Me dice que va a renunciar a la nacionalidad española, lo que es sin duda un comienzo interesante, que ama su bandera pero, también, que ésta representa mucho más que una tela de colores amarrado a un palo.
Le meto un poco los dedos y sigue.
Me cuenta que siempre ha pagado religiosamente sus impuestos, que ha sido un fiel cumplidor de la ley, que es un hombre intachable –asuntos todos que luego he podido corroborar-, pero que lo de la nacionalidad es una especie de contrato, yo doy y España me da.

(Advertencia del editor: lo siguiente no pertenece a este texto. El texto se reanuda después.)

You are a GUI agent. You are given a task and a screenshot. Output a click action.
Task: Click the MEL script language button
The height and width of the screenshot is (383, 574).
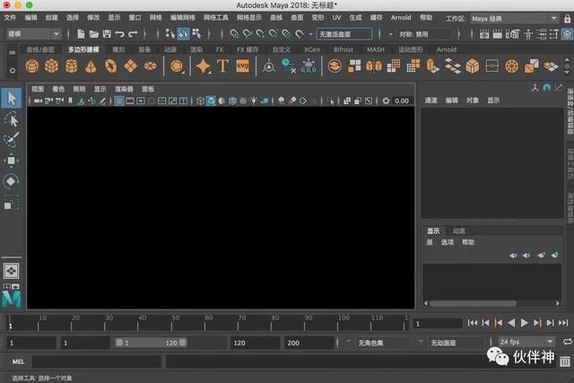coord(19,361)
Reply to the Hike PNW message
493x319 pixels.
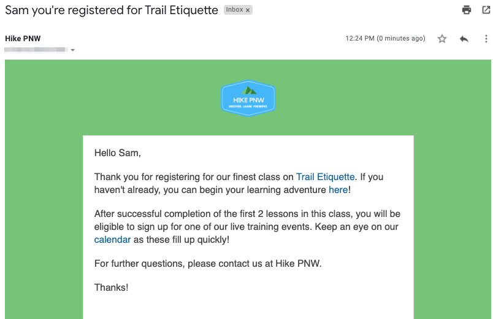(464, 39)
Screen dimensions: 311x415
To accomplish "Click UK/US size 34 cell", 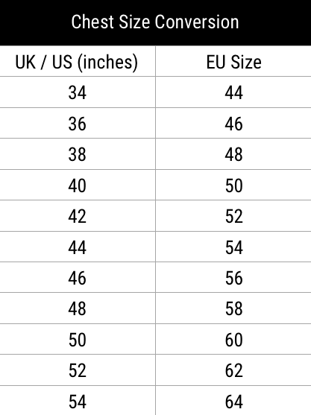I will (77, 92).
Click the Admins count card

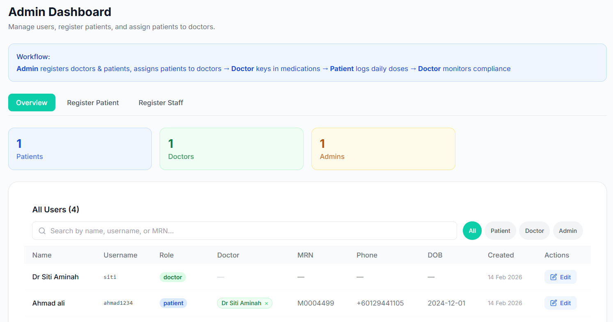point(383,149)
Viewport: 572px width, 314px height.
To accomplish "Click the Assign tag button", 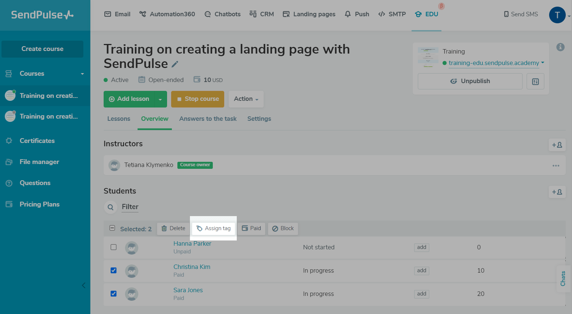I will [214, 228].
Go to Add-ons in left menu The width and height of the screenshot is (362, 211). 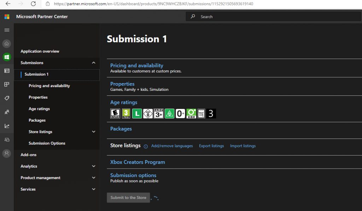point(29,155)
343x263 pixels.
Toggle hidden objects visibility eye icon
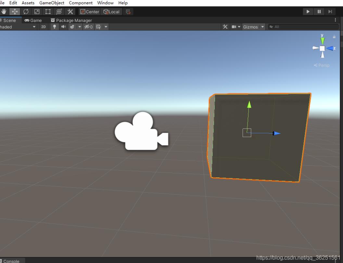tap(89, 27)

Pero a cambio de su rectitud, de su amor, de su profundo respeto, sólo recibe patadas y algún escupitajo en el ojo. Luego me cuenta sus circunstancias y le comprendo absolutamente.

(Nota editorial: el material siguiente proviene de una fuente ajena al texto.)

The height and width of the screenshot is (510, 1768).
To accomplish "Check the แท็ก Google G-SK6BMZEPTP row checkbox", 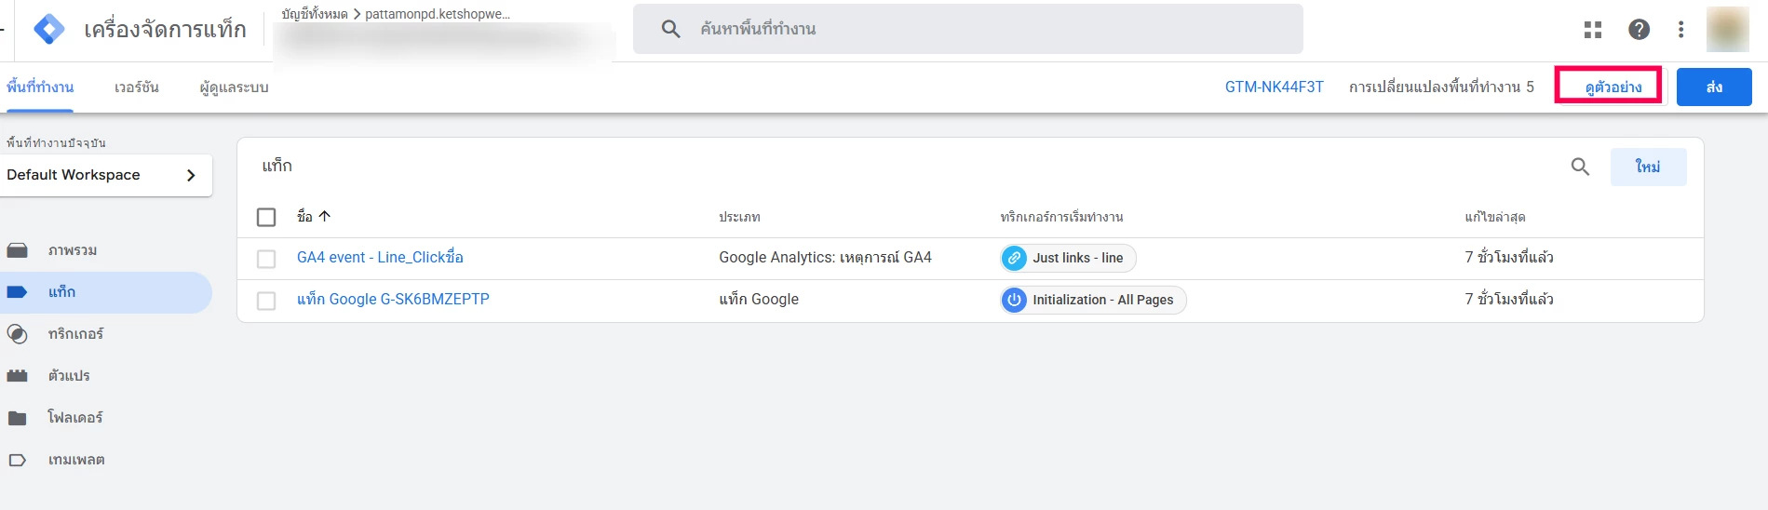I will 266,301.
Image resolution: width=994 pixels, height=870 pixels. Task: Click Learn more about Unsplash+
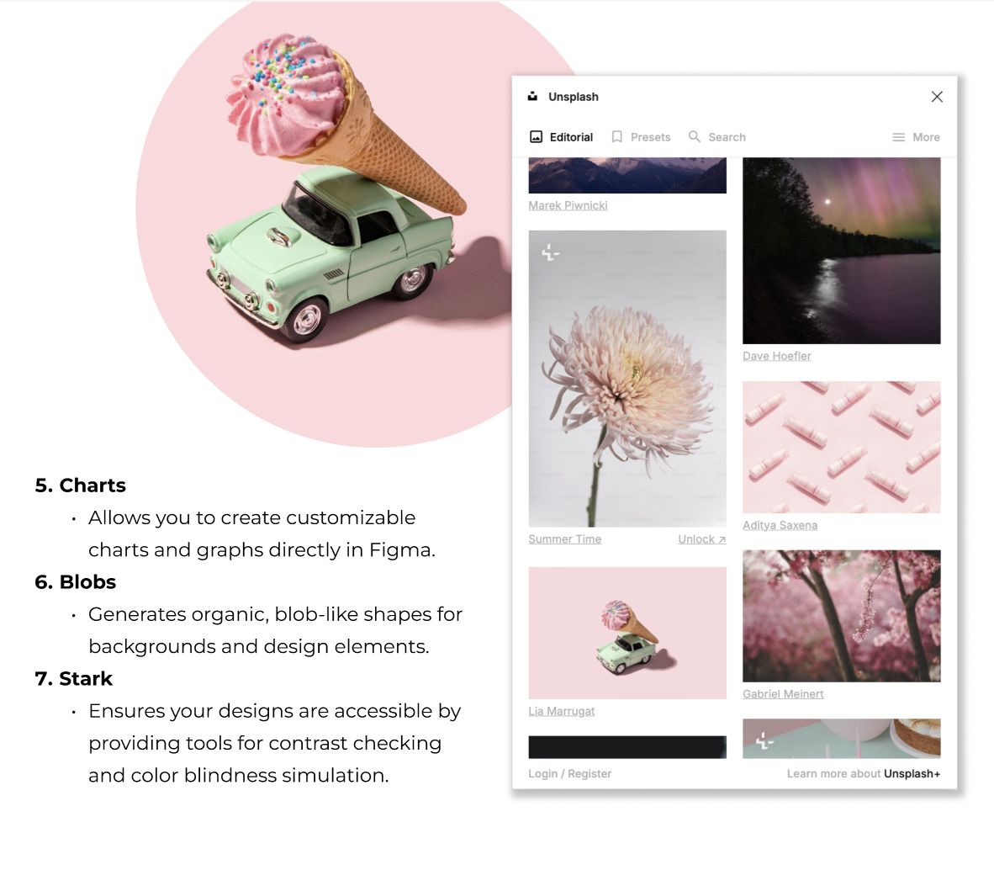coord(864,773)
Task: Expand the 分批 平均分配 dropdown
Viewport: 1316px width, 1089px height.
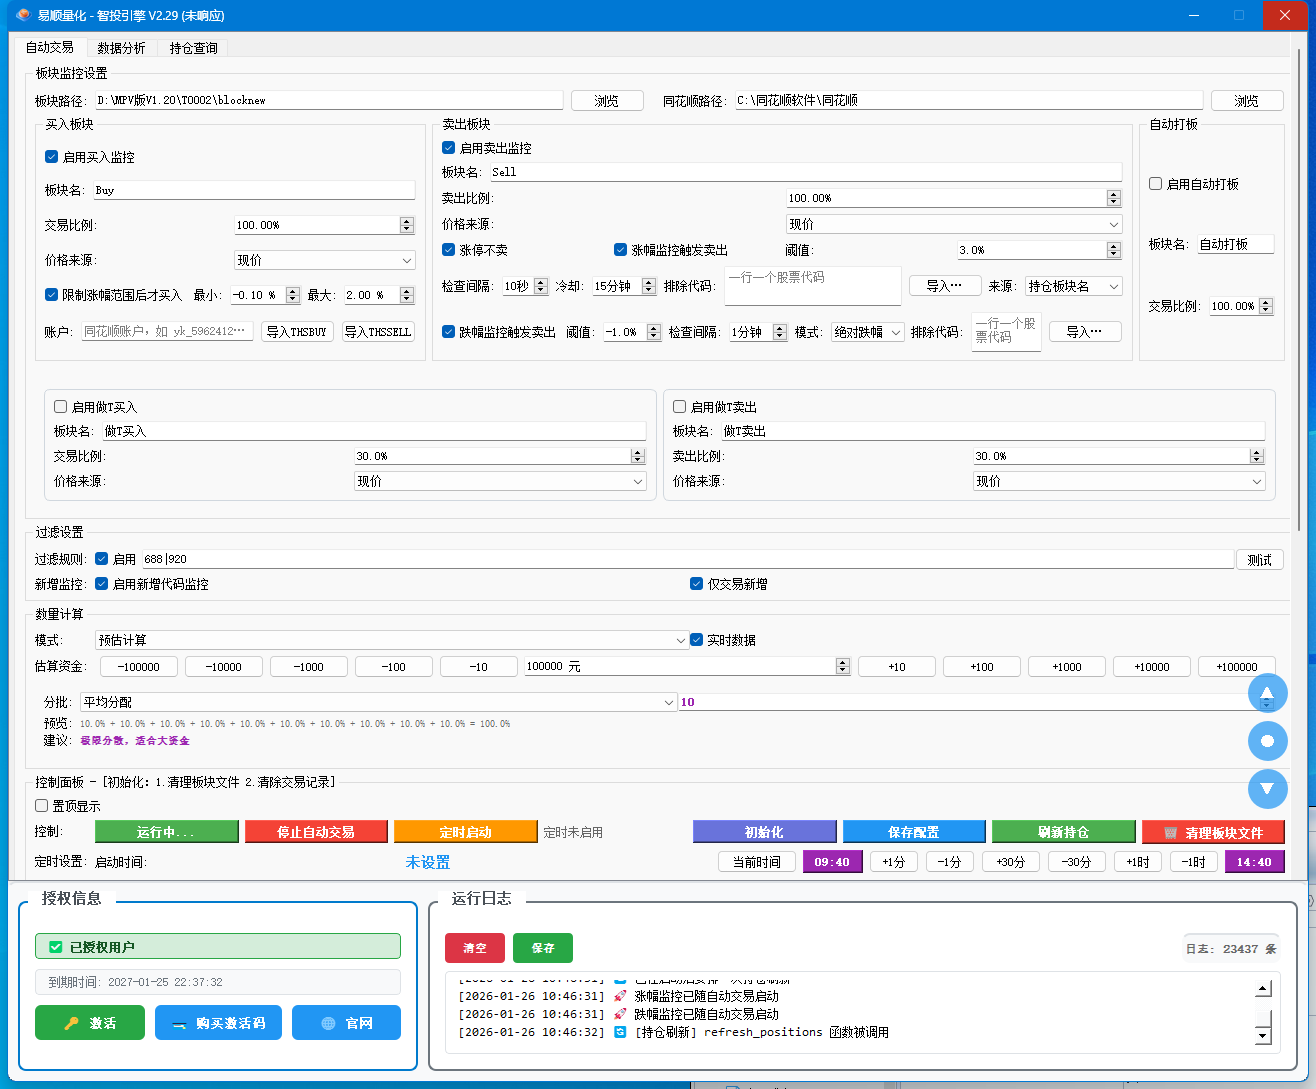Action: coord(378,703)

Me dice que está en el frío paro, siendo un trabajador competente donde los haya, entregado, mañoso y nada conflictivo. Que ha malvendido la casa de sus ahorros y vive en un agujero; no podía pagar el descarado subidón de las hipotecas. Que es muy cuidadoso en el uso de los servicios públicos y que, sin embargo, una vez que tuvo que llevar a su hija al médico, poco más y la matan. Que sus dos hijas estudian en dos colegios distintos, cada uno en una punta de Jerez, y que ha rogado y protestado y nada, sólo desprecio de funcionario apesebrado y fotogénico.
Así, por espacio de media hora, ha ido contándome verdades como puños y que claman al cielo. El ejemplo de un hombre feliz que ha sido amargado por quienes le administran, por los que, presuntamente, cobran un pico por solucionar sus problemas.
Acaba diciéndome que va a pedir la nacionalidad de Ruanda Burundi, que no te dan nada porque nada tienen, pero que, al menos, no joden.